- What to produce -
What is the number of lines in the data below that contain "Click"? Reply with the number only.

- Extracted material -
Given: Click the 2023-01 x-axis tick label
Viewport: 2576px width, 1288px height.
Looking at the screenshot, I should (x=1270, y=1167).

---

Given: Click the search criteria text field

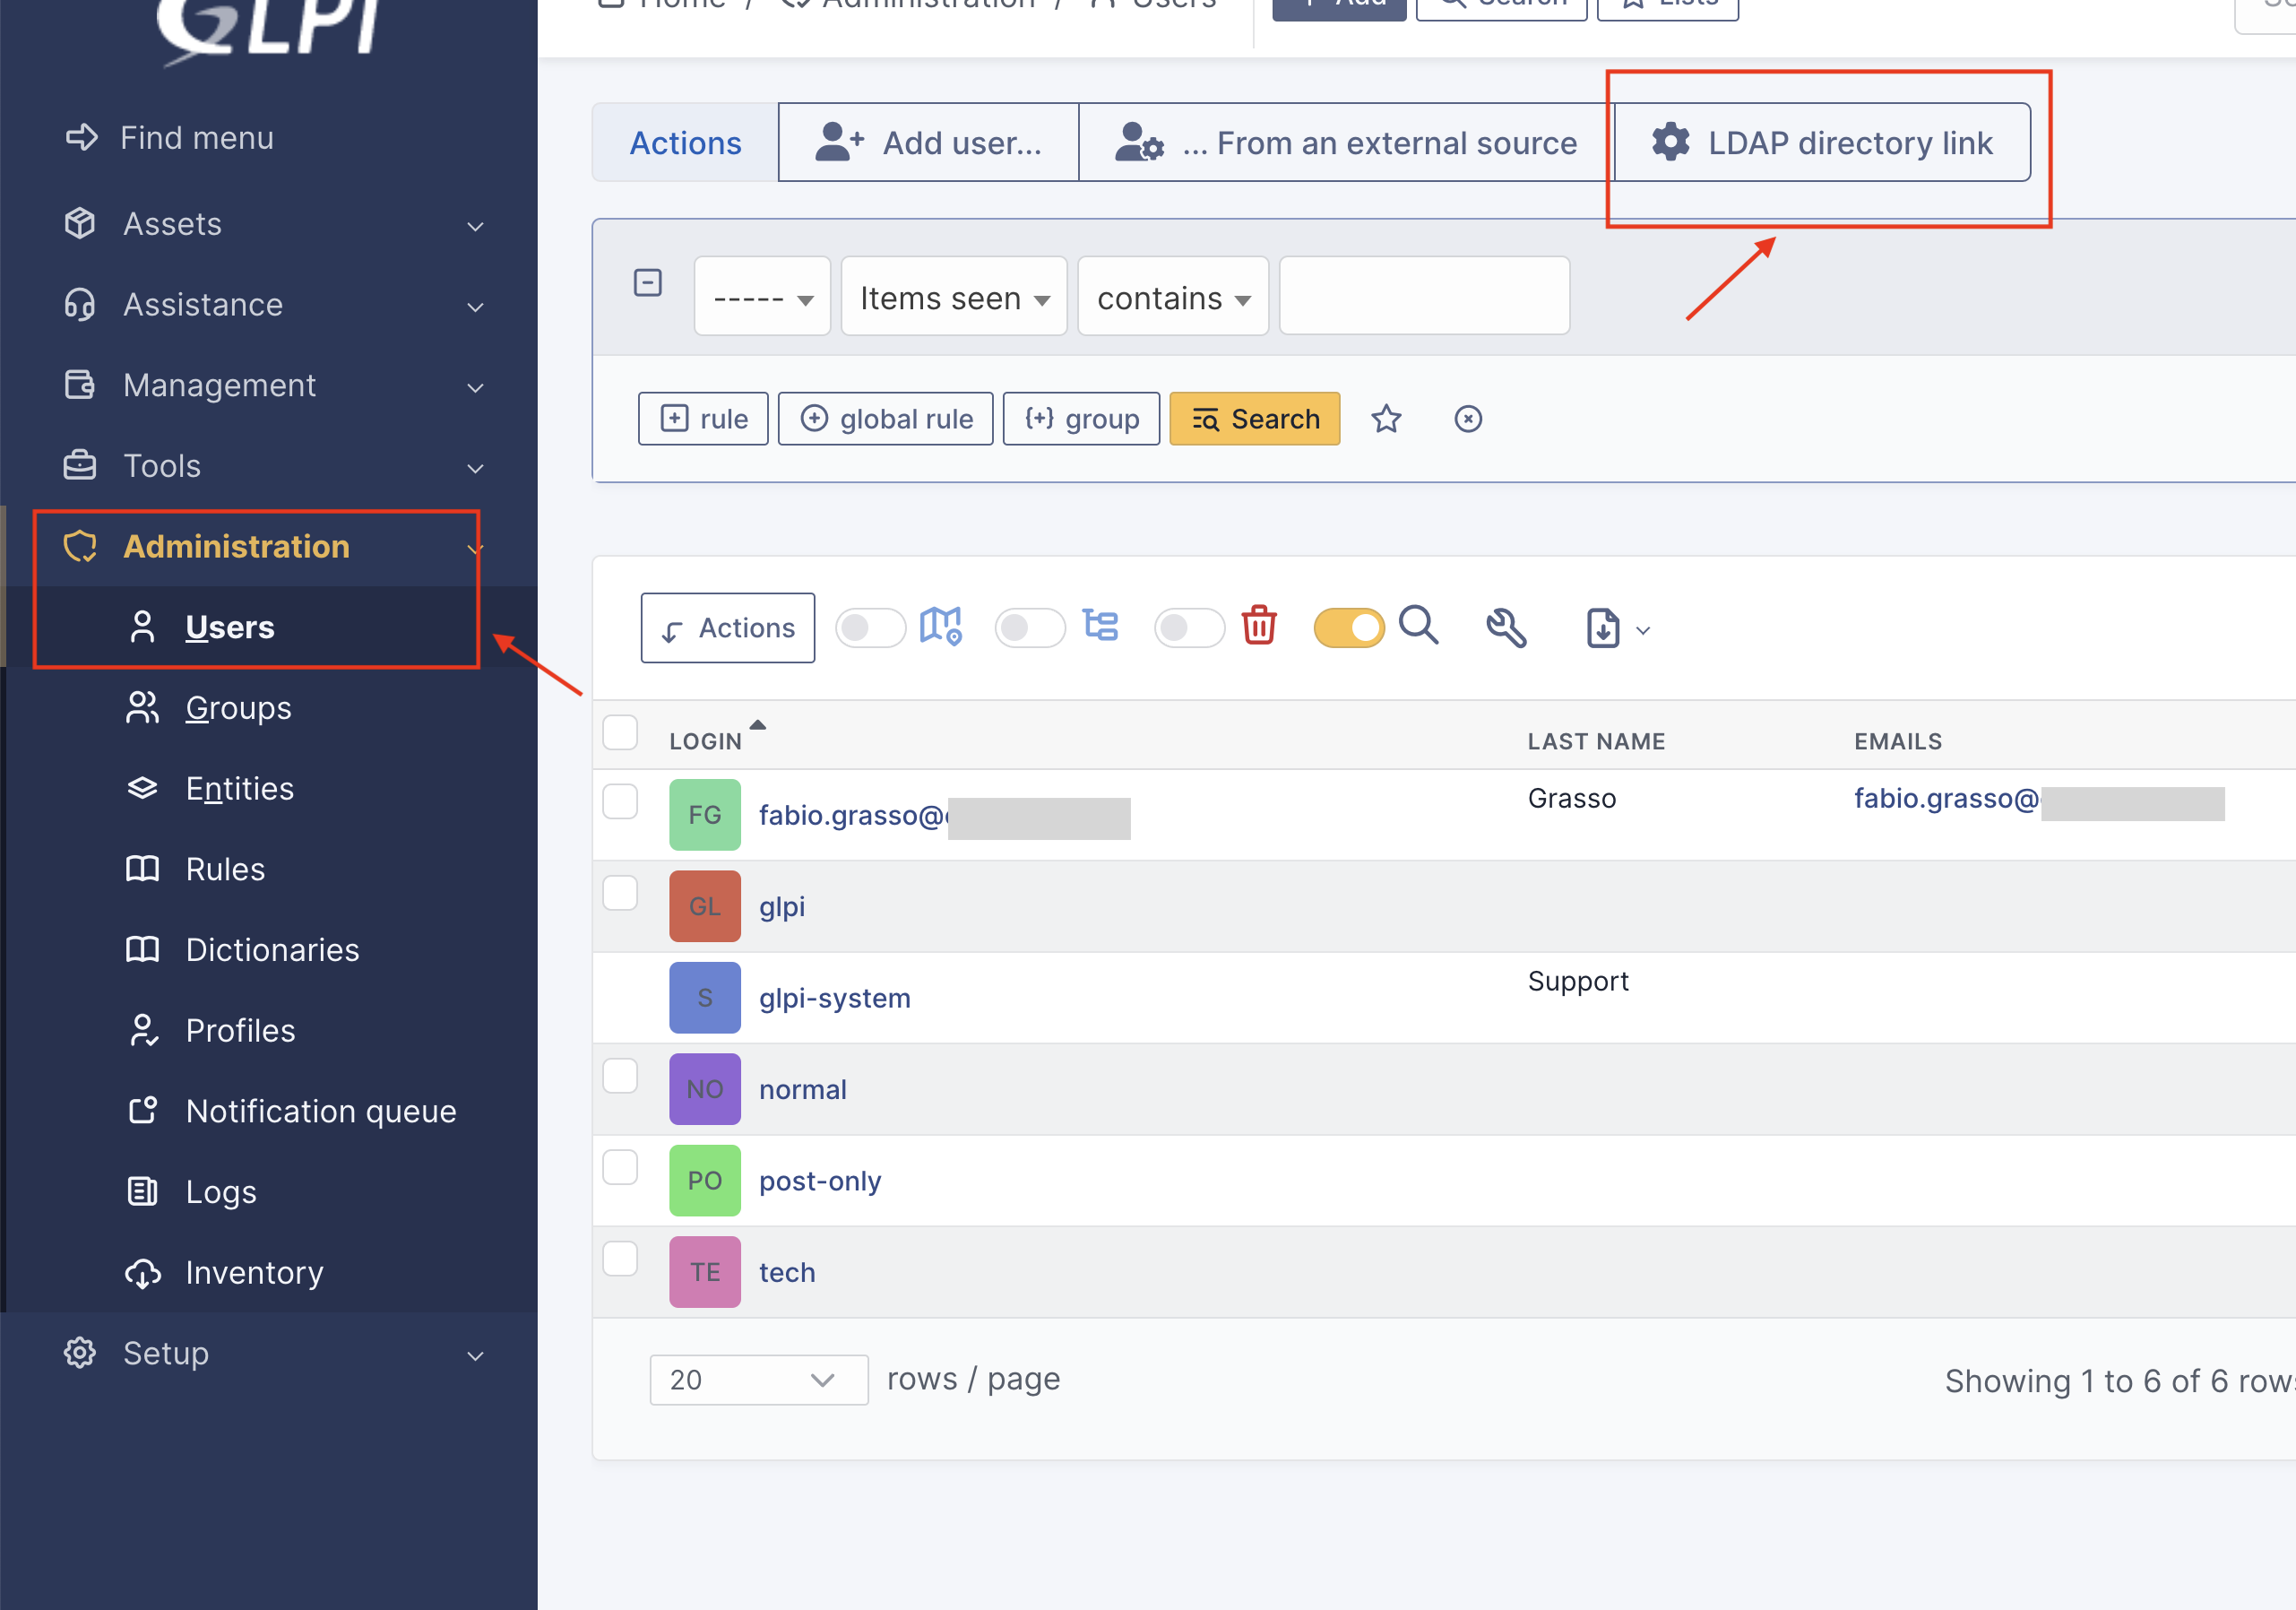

==

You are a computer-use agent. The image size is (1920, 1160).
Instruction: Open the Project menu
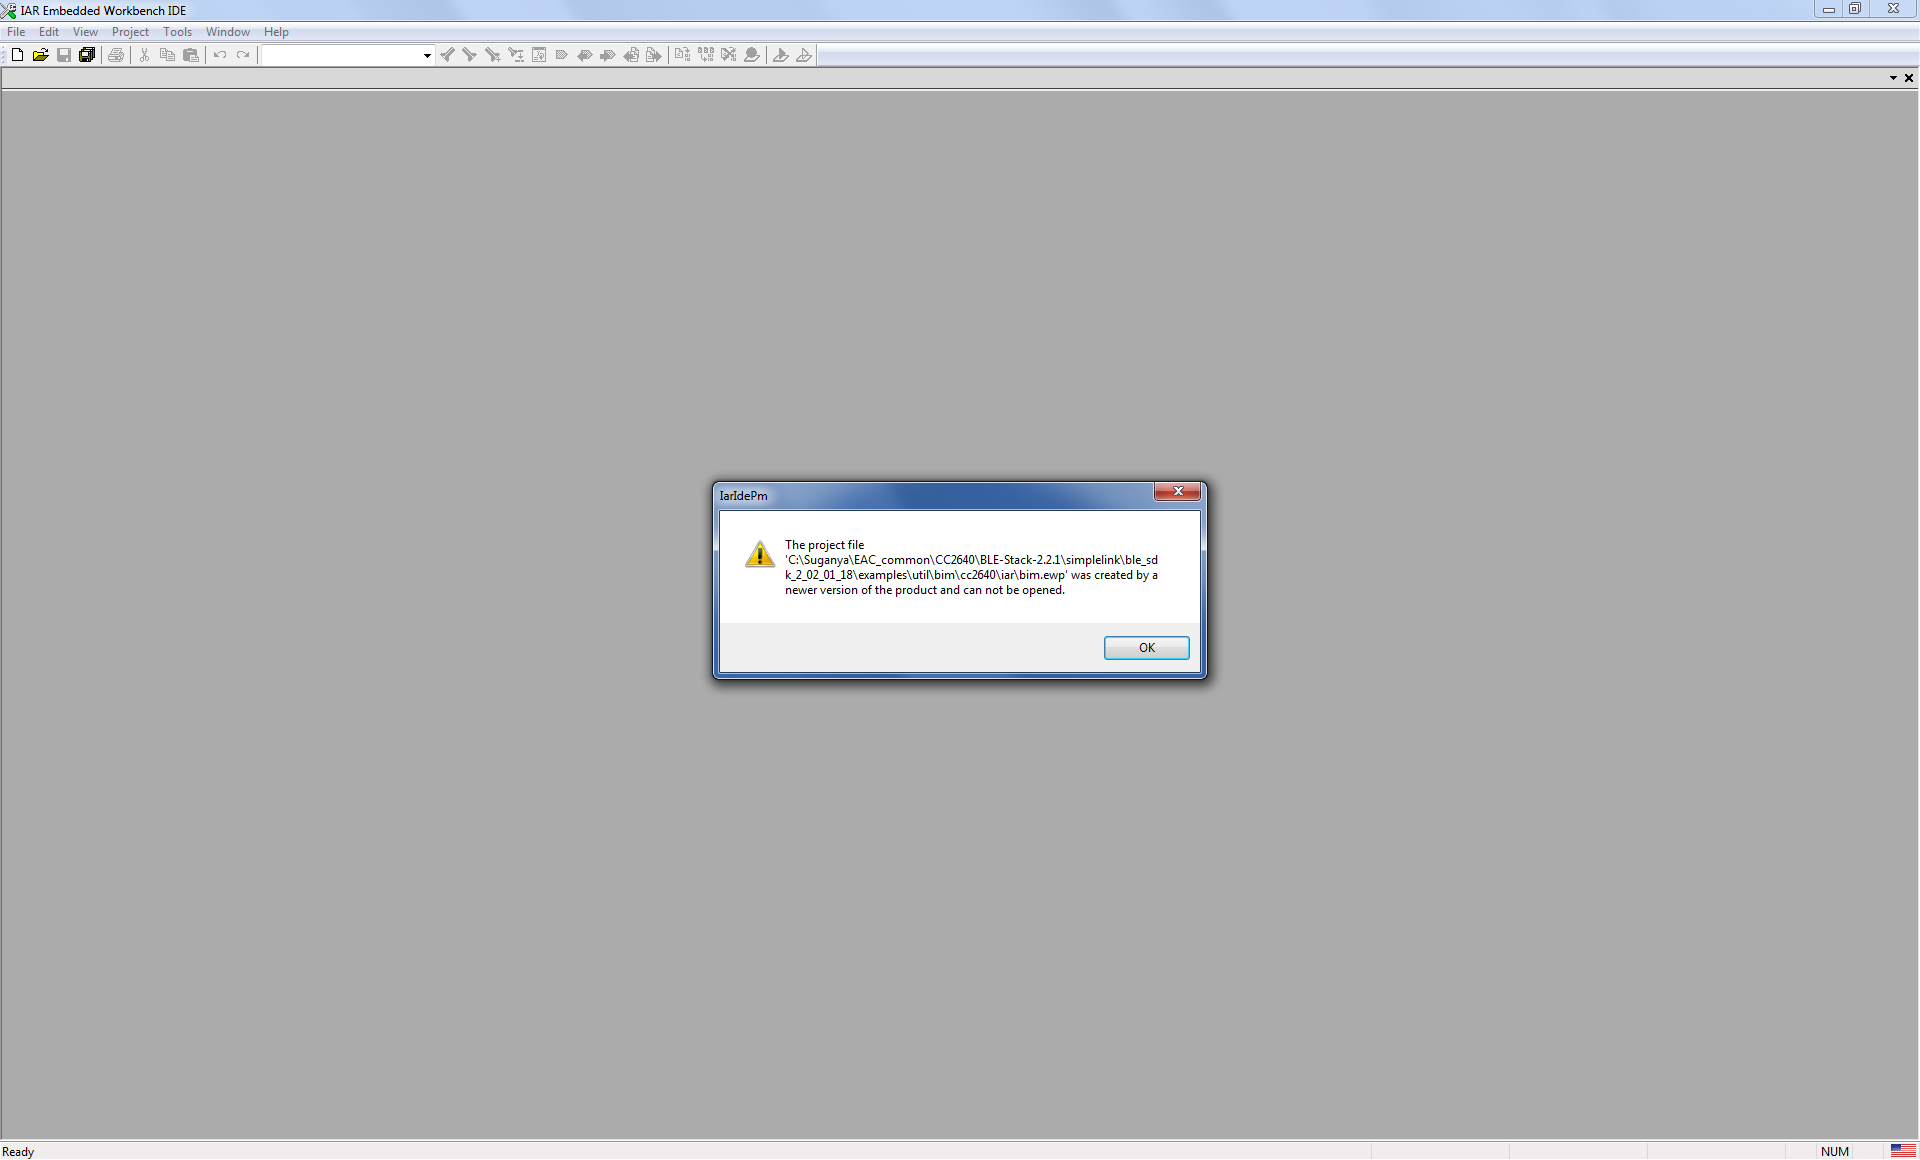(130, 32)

- Task answer -
2